**EXERCISE GOAL**
Quote exactly, and only, the lines of the material below from the line with "The height and width of the screenshot is (525, 857)." through the line with "Task: Open Settings from the sidebar".

**RECORDS TO USE**

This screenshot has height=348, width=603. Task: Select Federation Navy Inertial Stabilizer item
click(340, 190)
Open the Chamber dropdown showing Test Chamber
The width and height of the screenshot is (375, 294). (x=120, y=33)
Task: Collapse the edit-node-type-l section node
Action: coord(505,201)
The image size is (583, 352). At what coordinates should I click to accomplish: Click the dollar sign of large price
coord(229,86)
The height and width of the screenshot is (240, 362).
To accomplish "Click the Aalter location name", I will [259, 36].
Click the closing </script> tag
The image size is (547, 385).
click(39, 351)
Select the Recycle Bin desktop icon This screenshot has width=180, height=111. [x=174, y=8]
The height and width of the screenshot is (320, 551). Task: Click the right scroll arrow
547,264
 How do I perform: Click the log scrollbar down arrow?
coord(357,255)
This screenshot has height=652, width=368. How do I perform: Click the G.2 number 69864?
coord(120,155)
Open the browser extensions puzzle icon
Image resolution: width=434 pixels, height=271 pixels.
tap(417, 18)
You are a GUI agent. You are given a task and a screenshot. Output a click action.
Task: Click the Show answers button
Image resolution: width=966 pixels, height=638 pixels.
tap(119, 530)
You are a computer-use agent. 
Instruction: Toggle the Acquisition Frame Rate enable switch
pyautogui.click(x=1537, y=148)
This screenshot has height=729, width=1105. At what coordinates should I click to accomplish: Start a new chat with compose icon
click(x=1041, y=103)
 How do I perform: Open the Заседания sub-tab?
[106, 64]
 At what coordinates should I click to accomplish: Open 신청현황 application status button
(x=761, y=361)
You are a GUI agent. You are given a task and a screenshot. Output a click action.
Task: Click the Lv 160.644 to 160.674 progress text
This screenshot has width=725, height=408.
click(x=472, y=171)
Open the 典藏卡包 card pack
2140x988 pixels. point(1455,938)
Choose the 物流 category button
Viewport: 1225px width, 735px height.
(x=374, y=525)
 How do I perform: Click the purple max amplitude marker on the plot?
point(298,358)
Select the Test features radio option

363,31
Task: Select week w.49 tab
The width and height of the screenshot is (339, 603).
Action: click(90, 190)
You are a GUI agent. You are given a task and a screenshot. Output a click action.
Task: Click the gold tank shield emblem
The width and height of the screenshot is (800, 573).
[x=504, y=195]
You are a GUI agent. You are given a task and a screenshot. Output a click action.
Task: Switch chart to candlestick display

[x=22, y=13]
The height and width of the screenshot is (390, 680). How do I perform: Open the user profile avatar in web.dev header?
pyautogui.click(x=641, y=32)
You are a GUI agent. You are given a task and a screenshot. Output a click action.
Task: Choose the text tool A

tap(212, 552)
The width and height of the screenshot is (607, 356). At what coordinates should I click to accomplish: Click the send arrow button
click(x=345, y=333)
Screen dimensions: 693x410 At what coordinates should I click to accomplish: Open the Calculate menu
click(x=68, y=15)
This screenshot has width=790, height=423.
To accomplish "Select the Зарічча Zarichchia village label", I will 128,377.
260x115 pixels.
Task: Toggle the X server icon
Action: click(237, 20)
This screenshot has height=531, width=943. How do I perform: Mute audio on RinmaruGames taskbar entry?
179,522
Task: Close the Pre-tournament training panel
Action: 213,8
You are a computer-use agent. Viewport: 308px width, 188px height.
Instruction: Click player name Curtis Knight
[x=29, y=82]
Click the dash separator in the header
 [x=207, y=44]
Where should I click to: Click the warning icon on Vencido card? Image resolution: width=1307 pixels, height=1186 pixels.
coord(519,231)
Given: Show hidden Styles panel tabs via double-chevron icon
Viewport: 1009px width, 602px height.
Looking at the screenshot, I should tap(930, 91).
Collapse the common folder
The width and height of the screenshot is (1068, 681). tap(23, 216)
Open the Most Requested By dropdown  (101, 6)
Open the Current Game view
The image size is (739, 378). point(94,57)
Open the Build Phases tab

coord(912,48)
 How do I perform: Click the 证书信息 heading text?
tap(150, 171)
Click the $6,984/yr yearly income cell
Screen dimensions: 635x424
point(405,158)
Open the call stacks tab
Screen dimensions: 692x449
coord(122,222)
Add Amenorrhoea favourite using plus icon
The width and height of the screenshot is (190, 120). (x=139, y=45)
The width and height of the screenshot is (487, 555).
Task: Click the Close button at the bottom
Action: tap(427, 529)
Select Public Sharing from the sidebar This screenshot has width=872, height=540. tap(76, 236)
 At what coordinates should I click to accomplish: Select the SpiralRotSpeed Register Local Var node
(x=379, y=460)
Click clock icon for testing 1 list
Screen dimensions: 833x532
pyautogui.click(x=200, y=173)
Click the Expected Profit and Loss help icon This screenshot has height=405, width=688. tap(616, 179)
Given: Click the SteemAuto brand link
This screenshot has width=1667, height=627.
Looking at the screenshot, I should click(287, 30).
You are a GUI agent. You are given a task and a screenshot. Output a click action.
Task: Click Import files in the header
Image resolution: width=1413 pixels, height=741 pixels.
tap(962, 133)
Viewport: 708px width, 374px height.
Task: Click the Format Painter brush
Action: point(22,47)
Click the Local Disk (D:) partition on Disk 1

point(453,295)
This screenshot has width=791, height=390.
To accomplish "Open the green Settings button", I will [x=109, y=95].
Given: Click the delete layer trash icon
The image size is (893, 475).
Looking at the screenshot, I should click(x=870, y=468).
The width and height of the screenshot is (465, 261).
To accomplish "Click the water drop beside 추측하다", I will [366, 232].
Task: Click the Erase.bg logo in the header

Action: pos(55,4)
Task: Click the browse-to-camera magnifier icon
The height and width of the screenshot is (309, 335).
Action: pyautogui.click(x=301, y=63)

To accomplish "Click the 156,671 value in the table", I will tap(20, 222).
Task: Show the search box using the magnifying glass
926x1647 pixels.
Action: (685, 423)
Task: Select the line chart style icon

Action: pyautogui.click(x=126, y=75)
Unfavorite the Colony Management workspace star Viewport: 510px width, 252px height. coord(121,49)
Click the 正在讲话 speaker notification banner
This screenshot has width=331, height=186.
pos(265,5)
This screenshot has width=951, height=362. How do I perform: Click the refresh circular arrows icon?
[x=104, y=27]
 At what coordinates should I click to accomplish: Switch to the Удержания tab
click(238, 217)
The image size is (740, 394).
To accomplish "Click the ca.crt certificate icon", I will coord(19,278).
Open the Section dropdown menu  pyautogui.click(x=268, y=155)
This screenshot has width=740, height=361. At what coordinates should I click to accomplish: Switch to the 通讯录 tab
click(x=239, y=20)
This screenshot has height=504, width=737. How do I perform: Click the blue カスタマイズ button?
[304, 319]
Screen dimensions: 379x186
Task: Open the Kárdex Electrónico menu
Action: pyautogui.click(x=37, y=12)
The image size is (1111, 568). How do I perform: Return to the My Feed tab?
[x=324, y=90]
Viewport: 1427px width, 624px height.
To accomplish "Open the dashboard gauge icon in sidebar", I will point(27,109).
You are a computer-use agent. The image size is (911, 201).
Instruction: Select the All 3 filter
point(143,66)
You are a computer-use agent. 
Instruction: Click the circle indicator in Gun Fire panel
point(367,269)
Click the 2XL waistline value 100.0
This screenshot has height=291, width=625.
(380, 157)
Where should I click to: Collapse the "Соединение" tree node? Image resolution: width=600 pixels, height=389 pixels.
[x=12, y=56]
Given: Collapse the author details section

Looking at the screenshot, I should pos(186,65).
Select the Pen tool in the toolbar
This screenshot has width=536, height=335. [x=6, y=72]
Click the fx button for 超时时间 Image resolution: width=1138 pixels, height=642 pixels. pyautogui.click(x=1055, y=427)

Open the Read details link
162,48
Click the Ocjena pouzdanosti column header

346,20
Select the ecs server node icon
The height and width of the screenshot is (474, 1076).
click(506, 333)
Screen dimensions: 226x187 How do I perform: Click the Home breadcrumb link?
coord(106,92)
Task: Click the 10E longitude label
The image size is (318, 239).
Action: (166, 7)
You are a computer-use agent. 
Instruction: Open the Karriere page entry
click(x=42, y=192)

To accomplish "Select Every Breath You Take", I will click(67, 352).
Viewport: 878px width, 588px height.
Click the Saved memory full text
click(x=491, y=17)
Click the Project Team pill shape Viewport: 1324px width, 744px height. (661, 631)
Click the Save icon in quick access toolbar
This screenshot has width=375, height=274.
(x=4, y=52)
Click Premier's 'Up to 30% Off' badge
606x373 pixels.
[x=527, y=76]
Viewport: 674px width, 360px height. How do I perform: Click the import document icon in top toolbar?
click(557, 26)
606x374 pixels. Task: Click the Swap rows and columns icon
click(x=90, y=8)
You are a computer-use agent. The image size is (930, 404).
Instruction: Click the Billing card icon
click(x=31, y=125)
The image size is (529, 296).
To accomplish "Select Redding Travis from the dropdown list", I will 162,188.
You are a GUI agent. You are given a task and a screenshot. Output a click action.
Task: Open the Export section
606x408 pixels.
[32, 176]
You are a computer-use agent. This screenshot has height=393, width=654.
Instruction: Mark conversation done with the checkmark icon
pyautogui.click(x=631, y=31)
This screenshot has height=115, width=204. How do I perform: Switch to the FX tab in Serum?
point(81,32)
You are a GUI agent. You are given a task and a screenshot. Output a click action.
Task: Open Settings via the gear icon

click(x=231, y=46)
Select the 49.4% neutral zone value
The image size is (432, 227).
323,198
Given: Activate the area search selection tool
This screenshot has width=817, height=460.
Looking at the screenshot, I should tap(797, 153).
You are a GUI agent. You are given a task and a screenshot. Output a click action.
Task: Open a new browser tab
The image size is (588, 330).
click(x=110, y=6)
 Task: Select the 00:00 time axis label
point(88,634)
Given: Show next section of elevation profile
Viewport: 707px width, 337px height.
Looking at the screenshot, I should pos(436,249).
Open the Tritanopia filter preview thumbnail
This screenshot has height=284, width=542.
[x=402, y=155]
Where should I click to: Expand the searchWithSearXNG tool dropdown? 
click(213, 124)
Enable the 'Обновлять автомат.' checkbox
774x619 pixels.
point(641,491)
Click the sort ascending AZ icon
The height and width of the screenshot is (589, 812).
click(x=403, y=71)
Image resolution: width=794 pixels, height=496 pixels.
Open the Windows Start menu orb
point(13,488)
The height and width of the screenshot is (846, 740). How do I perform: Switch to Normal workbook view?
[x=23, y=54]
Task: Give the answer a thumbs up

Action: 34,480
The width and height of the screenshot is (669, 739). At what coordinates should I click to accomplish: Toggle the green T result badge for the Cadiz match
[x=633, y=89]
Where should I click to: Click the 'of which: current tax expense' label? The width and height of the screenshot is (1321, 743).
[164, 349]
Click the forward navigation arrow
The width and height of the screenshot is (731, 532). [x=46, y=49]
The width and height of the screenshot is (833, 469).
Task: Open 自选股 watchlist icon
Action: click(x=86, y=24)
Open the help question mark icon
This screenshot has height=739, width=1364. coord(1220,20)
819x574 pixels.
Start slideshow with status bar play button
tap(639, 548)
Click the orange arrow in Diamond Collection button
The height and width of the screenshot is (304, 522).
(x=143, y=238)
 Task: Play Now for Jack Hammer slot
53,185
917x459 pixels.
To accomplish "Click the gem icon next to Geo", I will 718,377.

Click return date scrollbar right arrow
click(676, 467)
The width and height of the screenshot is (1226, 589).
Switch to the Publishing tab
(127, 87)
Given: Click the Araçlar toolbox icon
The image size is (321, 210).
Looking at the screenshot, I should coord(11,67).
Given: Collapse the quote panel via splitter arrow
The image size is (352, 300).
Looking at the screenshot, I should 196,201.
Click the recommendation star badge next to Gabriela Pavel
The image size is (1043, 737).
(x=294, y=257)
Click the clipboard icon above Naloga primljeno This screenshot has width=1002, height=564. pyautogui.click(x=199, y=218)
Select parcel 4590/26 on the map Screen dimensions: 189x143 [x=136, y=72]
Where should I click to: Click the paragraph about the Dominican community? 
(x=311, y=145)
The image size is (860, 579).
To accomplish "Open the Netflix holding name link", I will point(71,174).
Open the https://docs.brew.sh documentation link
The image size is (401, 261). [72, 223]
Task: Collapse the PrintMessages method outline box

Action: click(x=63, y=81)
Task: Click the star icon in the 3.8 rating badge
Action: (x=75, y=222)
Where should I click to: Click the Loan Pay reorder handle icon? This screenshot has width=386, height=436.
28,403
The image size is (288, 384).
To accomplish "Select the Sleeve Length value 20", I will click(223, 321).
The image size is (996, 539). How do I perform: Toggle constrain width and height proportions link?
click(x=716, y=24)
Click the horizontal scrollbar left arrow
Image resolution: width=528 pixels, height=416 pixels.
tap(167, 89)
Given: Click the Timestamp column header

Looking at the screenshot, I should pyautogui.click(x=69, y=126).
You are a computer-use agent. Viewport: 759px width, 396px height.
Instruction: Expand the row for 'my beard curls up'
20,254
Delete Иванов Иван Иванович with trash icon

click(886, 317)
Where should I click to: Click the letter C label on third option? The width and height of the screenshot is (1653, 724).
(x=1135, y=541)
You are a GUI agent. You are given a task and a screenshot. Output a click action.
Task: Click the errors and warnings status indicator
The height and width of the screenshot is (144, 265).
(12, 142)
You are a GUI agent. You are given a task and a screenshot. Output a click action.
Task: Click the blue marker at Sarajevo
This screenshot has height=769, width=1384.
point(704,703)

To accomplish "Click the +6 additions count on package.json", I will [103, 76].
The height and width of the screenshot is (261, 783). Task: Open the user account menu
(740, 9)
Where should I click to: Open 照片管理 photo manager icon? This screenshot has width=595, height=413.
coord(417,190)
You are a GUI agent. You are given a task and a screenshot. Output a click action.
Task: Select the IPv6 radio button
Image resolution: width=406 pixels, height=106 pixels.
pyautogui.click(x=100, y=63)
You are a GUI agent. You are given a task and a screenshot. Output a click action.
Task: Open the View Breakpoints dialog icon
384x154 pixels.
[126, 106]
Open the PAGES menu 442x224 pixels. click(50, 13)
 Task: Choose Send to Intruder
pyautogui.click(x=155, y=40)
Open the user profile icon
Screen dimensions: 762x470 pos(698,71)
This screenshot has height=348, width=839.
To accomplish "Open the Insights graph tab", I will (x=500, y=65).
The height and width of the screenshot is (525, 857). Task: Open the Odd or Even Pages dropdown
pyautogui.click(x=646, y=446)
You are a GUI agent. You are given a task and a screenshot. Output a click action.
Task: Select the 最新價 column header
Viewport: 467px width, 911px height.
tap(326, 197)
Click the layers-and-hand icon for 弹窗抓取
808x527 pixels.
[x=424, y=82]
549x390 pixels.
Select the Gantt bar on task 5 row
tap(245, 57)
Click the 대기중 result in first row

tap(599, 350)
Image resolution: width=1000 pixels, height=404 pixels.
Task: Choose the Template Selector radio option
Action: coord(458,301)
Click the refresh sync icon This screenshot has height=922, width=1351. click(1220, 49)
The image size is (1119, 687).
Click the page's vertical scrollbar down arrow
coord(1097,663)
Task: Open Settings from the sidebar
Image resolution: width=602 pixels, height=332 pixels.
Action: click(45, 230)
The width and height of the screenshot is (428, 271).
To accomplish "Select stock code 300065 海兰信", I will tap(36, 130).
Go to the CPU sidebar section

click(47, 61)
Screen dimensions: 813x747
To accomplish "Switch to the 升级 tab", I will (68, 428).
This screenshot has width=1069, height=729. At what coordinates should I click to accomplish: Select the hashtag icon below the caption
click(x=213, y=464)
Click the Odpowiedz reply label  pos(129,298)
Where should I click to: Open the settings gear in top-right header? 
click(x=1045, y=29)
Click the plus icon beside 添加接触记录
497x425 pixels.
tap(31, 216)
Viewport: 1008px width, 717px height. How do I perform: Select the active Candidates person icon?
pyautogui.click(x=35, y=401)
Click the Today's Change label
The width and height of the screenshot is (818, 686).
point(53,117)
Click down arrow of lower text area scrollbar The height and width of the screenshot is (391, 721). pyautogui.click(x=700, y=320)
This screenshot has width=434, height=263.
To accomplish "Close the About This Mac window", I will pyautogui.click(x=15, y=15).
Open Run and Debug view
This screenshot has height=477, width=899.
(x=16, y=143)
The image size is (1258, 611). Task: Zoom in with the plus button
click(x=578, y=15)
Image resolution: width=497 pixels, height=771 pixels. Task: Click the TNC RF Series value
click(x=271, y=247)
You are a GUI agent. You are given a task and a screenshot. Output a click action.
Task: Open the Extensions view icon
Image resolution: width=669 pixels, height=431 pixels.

**WORKED SOLUTION**
The height and width of the screenshot is (525, 857). Task: Open the Odd or Even Pages dropdown
pyautogui.click(x=646, y=446)
You are a GUI agent. You are given a task and a screenshot. Output a click action.
Task: Select the 最新價 column header
Viewport: 467px width, 911px height.
tap(326, 197)
Click the layers-and-hand icon for 弹窗抓取
808x527 pixels.
[x=424, y=82]
549x390 pixels.
Select the Gantt bar on task 5 row
tap(245, 57)
Click the 대기중 result in first row

tap(599, 350)
Image resolution: width=1000 pixels, height=404 pixels.
Task: Choose the Template Selector radio option
Action: coord(458,301)
Click the refresh sync icon This screenshot has height=922, width=1351. click(1220, 49)
The image size is (1119, 687).
Click the page's vertical scrollbar down arrow
coord(1097,663)
Task: Open Settings from the sidebar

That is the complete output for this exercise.